在肺部炎症疾病发生发展过程中,氧化应激损伤是重要的发病机制.细胞凋亡在健康机体内属于基因控制细胞具有自主性的死亡方式,但当机体氧化和抗氧化失衡,特别是氧化自由基的大量堆积,就会导致肺细胞线粒体损伤,激活caspase家族,如Cleaved Caspase-3、caspase-9和caspase-3等,促进肺细胞凋亡[14，15].Bax是促凋亡蛋白,其在凋亡早期可易位至线粒体外膜,增加外膜通透性,激活caspase家族,促进细胞凋亡; 而Bcl-2是抑凋亡蛋白,其能够调节线粒体外膜完整性和功能,抑制凋亡死亡程序,调整凋亡的稳态平衡[14].Bax和Bcl-2在机体内的比例,决定细胞的存活和凋亡,是评价药物抑制细胞凋亡或促进细胞凋亡的重要指标[16，17].有研究表明,对叶百部及其生物碱类成分有镇咳、抗肺纤维化作用等作用[6-8,18],而氧化应激损伤是特发性肺纤维化的主要危险因素[2],故认为增强机体抗氧化能力可能是对叶百部总生物碱拮抗肺纤维化的重要机制.

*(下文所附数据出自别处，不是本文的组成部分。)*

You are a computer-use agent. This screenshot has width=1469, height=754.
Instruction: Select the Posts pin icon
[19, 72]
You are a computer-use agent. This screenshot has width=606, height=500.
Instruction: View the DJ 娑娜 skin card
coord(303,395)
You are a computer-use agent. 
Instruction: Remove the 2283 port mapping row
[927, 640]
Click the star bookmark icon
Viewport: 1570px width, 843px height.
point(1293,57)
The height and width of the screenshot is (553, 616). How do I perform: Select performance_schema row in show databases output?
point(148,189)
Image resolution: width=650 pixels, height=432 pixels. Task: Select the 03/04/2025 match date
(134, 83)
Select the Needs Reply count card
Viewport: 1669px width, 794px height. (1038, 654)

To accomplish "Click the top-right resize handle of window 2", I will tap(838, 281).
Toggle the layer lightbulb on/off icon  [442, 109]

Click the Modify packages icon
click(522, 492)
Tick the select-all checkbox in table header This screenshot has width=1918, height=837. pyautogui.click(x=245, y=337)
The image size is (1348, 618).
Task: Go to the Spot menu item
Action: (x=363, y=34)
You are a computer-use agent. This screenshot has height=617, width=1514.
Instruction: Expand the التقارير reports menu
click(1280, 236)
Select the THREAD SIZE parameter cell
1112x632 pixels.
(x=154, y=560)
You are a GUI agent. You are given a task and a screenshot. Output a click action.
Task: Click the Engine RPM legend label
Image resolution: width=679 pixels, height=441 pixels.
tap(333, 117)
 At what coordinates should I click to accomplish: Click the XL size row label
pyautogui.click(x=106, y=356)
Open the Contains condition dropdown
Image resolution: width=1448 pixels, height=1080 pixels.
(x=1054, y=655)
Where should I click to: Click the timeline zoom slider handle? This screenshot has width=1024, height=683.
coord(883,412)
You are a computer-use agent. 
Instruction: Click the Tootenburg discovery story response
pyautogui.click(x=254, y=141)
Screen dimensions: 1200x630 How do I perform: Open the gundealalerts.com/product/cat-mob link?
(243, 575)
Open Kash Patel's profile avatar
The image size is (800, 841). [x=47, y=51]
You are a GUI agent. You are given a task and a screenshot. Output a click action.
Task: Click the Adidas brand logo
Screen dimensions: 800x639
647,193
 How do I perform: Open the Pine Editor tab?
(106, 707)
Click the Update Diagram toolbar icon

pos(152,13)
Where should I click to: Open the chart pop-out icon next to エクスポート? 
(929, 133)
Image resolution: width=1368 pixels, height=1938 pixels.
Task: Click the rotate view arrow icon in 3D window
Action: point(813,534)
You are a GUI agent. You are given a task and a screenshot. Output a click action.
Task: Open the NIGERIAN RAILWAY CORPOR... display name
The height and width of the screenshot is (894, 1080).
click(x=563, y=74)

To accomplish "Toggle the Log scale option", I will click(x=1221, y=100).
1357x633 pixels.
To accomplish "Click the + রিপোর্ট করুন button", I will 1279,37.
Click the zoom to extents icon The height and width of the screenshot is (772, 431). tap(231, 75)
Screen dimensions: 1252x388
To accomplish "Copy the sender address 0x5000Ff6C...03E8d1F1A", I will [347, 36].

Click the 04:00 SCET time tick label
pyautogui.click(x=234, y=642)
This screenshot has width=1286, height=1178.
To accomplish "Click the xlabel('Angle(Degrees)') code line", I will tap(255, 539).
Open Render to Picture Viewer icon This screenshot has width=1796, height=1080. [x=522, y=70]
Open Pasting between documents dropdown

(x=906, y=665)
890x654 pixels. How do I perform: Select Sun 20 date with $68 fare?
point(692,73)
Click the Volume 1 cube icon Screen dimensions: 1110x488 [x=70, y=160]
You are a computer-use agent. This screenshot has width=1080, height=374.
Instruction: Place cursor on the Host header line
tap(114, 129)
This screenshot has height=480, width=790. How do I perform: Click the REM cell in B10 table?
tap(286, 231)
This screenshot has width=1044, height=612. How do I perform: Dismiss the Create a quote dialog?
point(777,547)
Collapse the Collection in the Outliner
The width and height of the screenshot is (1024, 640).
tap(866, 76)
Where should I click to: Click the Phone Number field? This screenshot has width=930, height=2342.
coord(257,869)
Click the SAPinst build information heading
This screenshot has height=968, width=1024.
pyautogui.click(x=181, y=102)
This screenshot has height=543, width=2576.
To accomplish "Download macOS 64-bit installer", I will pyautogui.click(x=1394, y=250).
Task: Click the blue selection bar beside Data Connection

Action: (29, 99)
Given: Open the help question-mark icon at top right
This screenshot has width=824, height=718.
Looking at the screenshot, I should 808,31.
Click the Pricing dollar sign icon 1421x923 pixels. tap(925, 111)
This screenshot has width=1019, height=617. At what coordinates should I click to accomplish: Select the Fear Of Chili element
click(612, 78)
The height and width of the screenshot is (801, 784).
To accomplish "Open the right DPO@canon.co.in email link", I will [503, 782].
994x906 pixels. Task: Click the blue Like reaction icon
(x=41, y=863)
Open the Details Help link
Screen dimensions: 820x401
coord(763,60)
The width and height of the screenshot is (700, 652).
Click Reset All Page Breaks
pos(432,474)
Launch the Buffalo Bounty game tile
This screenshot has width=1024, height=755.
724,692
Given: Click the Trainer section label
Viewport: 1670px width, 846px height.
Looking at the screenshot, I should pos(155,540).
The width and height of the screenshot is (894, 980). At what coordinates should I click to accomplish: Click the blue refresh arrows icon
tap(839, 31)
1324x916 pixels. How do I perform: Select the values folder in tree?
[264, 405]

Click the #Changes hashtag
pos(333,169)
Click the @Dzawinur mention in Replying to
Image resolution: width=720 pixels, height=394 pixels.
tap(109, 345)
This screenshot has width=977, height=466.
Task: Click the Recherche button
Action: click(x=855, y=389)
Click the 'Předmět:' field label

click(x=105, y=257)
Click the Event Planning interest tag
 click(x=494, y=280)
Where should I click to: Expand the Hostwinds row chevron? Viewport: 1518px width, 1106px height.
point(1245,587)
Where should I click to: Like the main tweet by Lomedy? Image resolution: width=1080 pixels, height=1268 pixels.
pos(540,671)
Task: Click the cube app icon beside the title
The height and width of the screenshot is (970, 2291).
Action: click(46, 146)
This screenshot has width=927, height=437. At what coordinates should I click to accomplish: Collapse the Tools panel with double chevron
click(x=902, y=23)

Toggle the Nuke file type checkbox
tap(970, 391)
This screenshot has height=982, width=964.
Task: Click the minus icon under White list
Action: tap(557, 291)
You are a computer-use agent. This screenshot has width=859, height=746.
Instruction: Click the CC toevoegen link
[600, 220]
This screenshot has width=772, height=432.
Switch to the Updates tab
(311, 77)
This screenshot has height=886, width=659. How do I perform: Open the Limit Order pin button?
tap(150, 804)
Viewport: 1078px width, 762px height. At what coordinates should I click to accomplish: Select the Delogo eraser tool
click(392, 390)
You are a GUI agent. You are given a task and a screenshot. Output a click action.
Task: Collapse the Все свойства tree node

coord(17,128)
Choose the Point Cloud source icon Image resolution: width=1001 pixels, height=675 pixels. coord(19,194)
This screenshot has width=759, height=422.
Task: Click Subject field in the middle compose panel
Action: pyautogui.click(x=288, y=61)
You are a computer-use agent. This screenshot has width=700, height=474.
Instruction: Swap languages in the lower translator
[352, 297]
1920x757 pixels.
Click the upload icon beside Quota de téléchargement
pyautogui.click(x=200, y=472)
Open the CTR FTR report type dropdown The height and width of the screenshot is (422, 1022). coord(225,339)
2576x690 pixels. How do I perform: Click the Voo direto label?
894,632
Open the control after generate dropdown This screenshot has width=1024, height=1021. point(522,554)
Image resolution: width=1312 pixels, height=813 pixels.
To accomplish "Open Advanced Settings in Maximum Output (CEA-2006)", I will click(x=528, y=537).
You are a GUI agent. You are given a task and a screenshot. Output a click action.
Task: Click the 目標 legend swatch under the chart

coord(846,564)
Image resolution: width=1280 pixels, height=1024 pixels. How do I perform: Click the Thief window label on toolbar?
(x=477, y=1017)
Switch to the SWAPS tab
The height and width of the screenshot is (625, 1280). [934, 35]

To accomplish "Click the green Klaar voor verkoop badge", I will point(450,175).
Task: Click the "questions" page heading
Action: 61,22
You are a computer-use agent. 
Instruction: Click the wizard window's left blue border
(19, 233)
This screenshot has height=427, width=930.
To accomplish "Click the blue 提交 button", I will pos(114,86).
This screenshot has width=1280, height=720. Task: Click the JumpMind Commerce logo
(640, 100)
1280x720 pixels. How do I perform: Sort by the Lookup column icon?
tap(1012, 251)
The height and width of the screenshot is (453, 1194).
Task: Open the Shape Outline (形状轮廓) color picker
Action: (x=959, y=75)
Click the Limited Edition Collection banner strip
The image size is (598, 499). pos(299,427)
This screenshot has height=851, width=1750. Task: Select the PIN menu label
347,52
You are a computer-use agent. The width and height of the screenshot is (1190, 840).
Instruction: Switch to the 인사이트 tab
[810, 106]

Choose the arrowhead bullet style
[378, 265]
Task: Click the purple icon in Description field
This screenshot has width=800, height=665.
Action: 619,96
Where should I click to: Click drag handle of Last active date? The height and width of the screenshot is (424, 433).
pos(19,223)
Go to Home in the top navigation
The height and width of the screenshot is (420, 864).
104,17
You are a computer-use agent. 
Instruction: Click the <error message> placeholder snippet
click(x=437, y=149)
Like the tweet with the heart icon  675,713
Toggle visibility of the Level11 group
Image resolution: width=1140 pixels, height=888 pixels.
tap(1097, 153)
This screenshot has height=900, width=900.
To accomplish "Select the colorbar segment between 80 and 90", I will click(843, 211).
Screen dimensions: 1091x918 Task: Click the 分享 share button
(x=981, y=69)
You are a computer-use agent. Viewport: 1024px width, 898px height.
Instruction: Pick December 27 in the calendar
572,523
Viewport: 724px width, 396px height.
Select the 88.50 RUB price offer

氧化应激损伤诱发细胞线粒体功能失调,释放活性氧化自由基(ROS),如超氧阴离子·O2-、过氧化氢(H2O2)和羟自由基(·OH)等,上调Bcl-2家族促凋亡蛋白表达,可使线粒体功能发生障碍促凋亡蛋白Caspase-3表达上调,Bcl-2家族是细胞凋亡和肺纤维化发展的重要调节因子[3,14,15].Bax和Bcl-2均是凋亡关键蛋白，是评价组织损伤程度的关键指标[19].H2O2是机体ROS之一,也是体外试验多种细胞氧化应激损伤的常用诱导剂,可直接导致细胞膜脂质和蛋白质变性,还可透过细胞膜与还原型铁离子通过Fenton反应结合成活性更强的羟自由基,诱导细胞凋亡或坏死[20-22].Hoechst 33258 染色法是一种染色细胞核DNA，用于检测细胞死亡是否与凋亡有关的方法.活细胞细胞核被染成淡蓝色呈微弱荧光，凋亡细胞细胞核被染成亮蓝色呈强荧光染色，死亡不被染色[23].

本研究表明,H2O2作用于V79细胞24 h后,可使其细胞存活率显著降低,凋亡形态观察和流式细胞术结果表明,细胞核染色质浓缩呈亮蓝色染色的数目显著增多,凋亡率显著增加,促凋亡蛋白Bax和Cleaved Caspase-3表达显著上调,抑凋亡蛋白Bcl-2表达显著下调,表明H2O2建立的V79细胞氧化应激凋亡模型成功.

对叶百部总生物碱对V79细胞作用24 h后无明显毒性,其可显著增加H2O2所致V79细胞损伤细胞存活率,显著减少凋亡率,下调促凋亡蛋白Bax和Cleaved Caspase-3表达,上调抑凋亡蛋白Bcl-2表达,说明对叶百部总生物碱有很好的拮抗H2O2所致V79细胞损伤细胞,抑制其过度凋亡,其机制可能与促进抑凋亡蛋白Bcl-2表达和抑制促凋亡蛋白Bax、Cleaved Caspase-3表达有关,有良好的抗击肺炎的前景,可能是多种生物碱综合作用的结果,具体某种生物碱发挥更强作用及强度尚不明确,有待于进一步研究发现.